EXCERPT:
○ ○ ○ ○ ○

This smooth plastic tube can be removed and reinserted easily throughout the day. Thereby facilitating breastfeeding and “retaining” or preventing the closure of a piercing.
Blocked ducts or mastitis
In some cases, piercings can cause damage to the little ducts that carry milk within the nipple. There are several nipple pores in a nipple so it is unlikely that they would all be damaged with a single piercing. However, scarring inside the nipple could cause duct obstruction. When the milk can’t flow from all areas of the breast it can lead to blocked ducts, mastitis, or abscess. These issues can potentially reduce the milk supply in that breast. Several piercings in one nipple are more likely to increase scarring and be associated with difficulty breastfeeding.
Fast flow, slow flow
Breast milk can leak out of the sides of the nipple at the piercing site and the milk flow could be affected causing a faster flow. A faster flow is something babies may struggle with. Sometimes milk can flow from the piercing site and not from the natural nipple pores that nature intended at all. On the other hand, if any of the ducts have been damaged, milk flow from that breast could be reduced causing slow flow which may be frustrating for some babies.
Reduced milk supply, low weight gain
Certain mothers may notice a reduced milk supply in the breast with a nipple piercing and this can be associated with low weight gain for the breastfed baby. Antenatal information to get breastfeeding off to a good start, and a postnatal breastfeeding assessment by a lactation consultant will help to maximise your baby’s available milk. Regular weight checks will monitor whether your baby is getting enough milk. One sided breastfeeding from the other breast is possible if issues develop with one of the pierced nipple. This means that the other breast can generally increase milk production to compensate.
There is an increased risk of bacterial infections and infective mastitis with pierced nipples so mothers will need to be vigilant for any signs of infection coming from the nipple (e.g. a discharge) or breast (redness, pain, engorgement). It is recommended that saliva should not enter a piercing wound as this could increase infection risk and is one of the reasons complete healing is preferred before breastfeeding starts.

○ ○ ○ ○ ○

DATA:
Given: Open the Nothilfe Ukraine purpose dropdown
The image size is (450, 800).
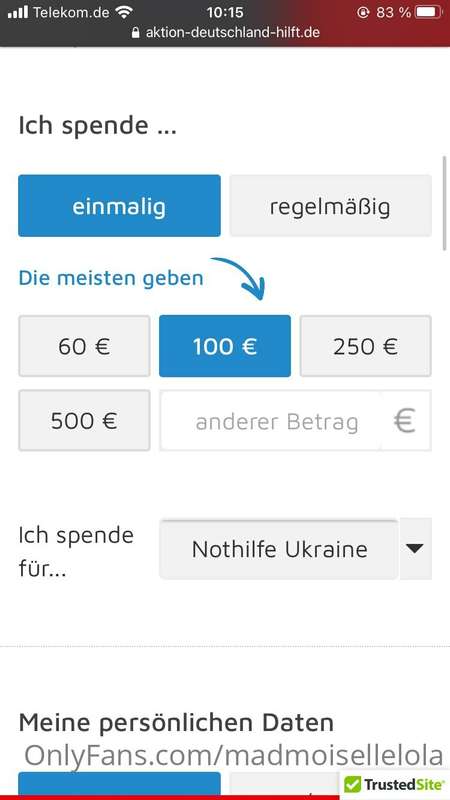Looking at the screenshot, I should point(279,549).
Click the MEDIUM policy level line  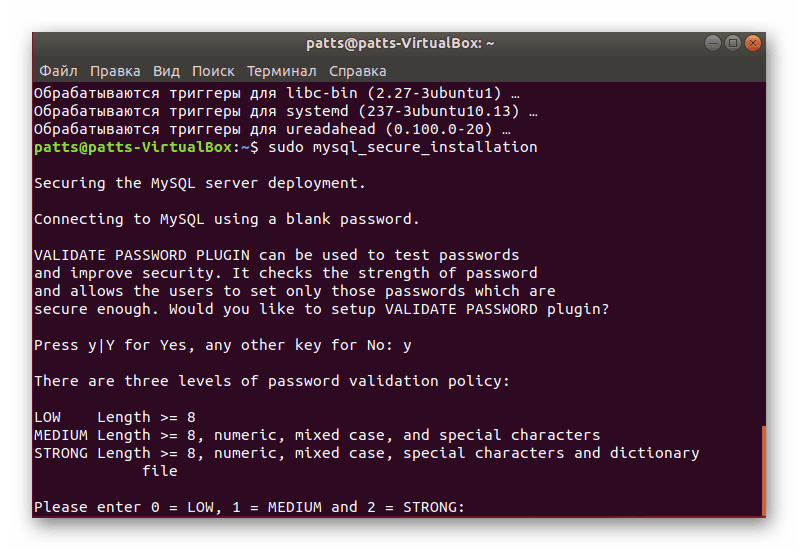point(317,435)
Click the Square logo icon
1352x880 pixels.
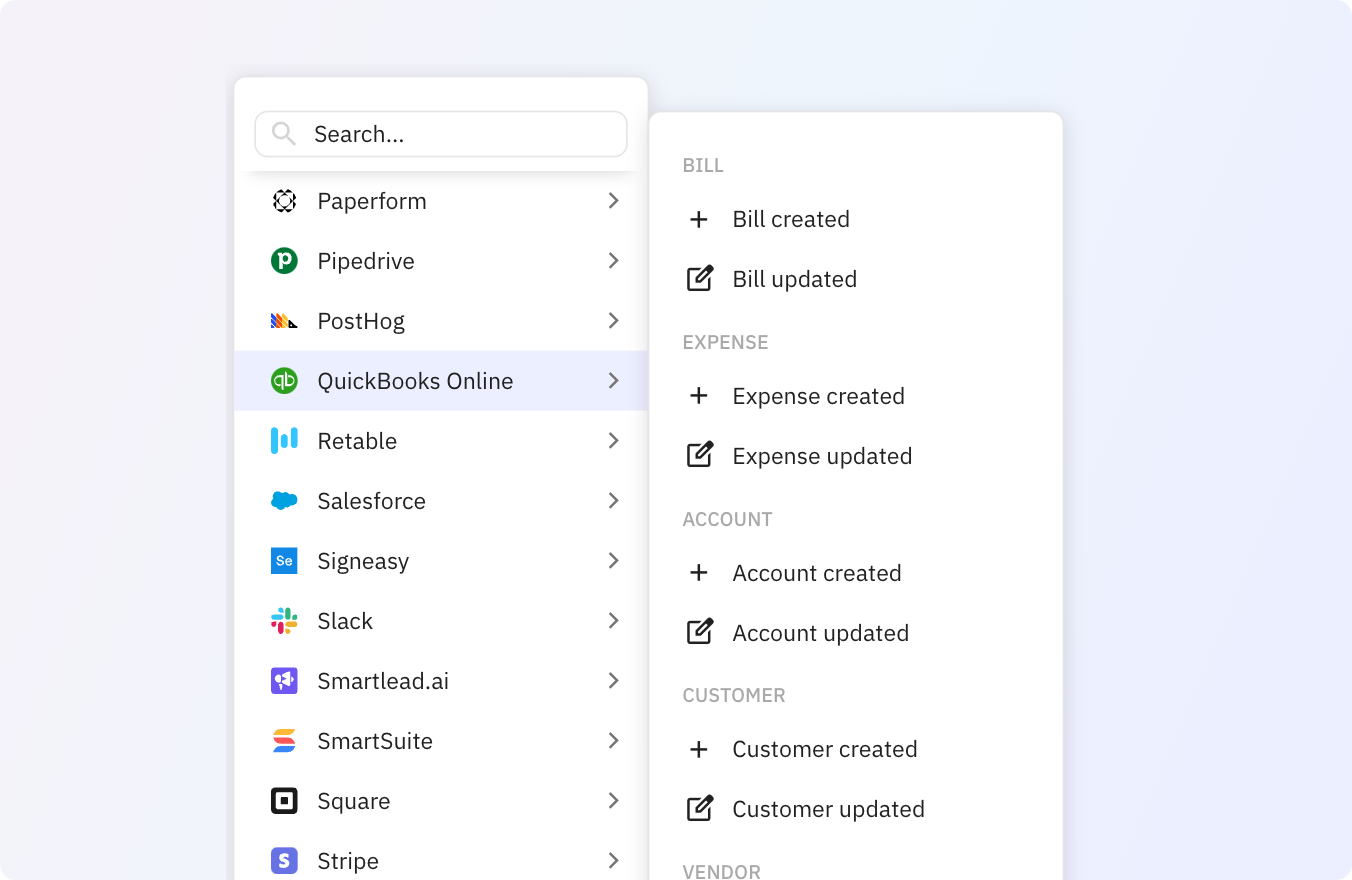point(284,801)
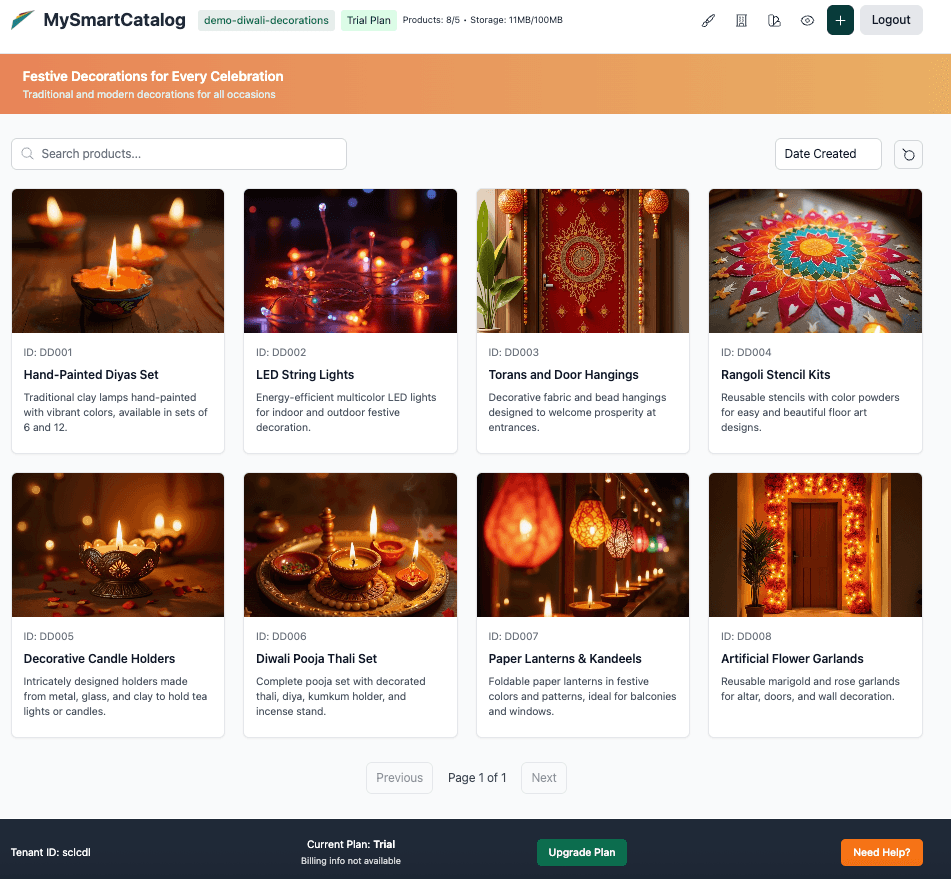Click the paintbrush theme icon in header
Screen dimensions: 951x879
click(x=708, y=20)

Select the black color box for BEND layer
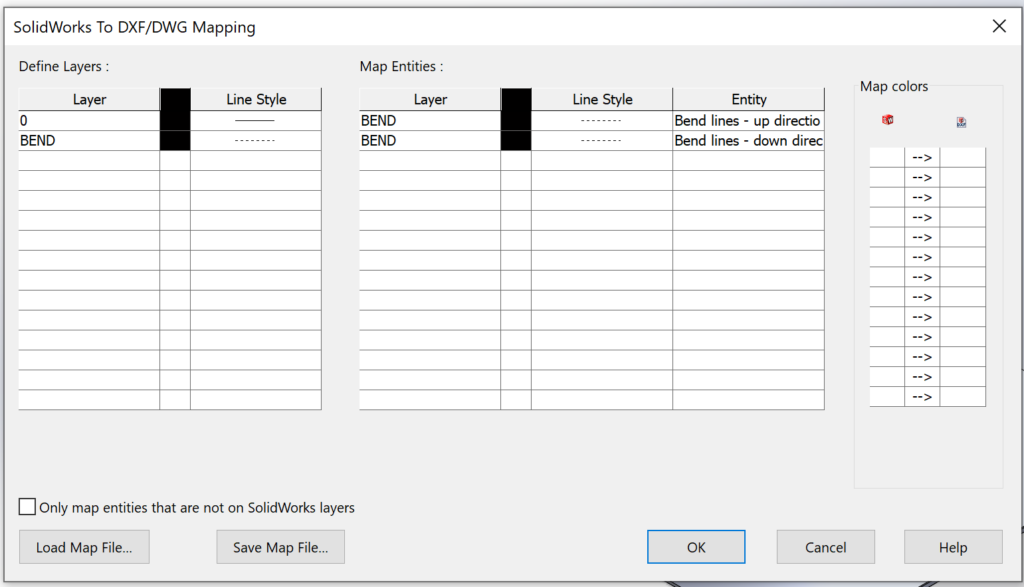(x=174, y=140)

○ ○ ○ ○ ○

PROBLEM SET:
1) In the text on nipple piercings and breastfeeding, what is more likely to increase scarring and be associated with difficulty breastfeeding?
2) From the text on nipple piercings and breastfeeding, set down word for word the passage that begins at the words "This smooth plastic" and stops after "of a piercing.".
3) Write the next part of the text on nipple piercings and breastfeeding, starting after its final sentence.

OUTPUTS IN ORDER:
1) Several piercings in one nipple.

2)
This smooth plastic tube can be removed and reinserted easily throughout the day. Thereby facilitating breastfeeding and “retaining” or preventing the closure of a piercing.

3)
Loss of sensitivity or increased sensitivity
Certain mothers may lose sensitivity in their nipples following nipple piercing or others may have higher levels of sensitivity. A lack of feeling could affect let-down of milk (milk ejection) and hypersensitivity could cause breastfeeding to be painful.
Continued milk production after weaning
Some mothers may find that their nipple piercings continue to stimulate milk production after weaning. Nipple piercings have also been associated with spontaneous milk production unrelated to breastfeeding.
- While you’re pregnant, talk to your doctor and be sure to let them know about any piercings you may have on your breasts or nipples. If you have ever had an infection at the site of the piercing, tell him/her that, as well. Your doctor should also examine your breasts and your piercing site to see if there’s any reason for it to interfere with successful breastfeeding.
- Remove your nipple piercing or any other jewelry from your nipples or breasts before your baby is born and keep them out while you’re breastfeeding.
- In a situation where the milk leaks out of your piercing site once you remove the jewelry, you can wear nursing pads in your bra to help soak up the leaking breast milk.
Breastfeeding with a pierced nipple is fully do-able if you follow these guidelines. If any of the above difficulties do occur, a breastfeeding specialist such as a lactation consultant, or a doctor who you trust can be of great support to help you.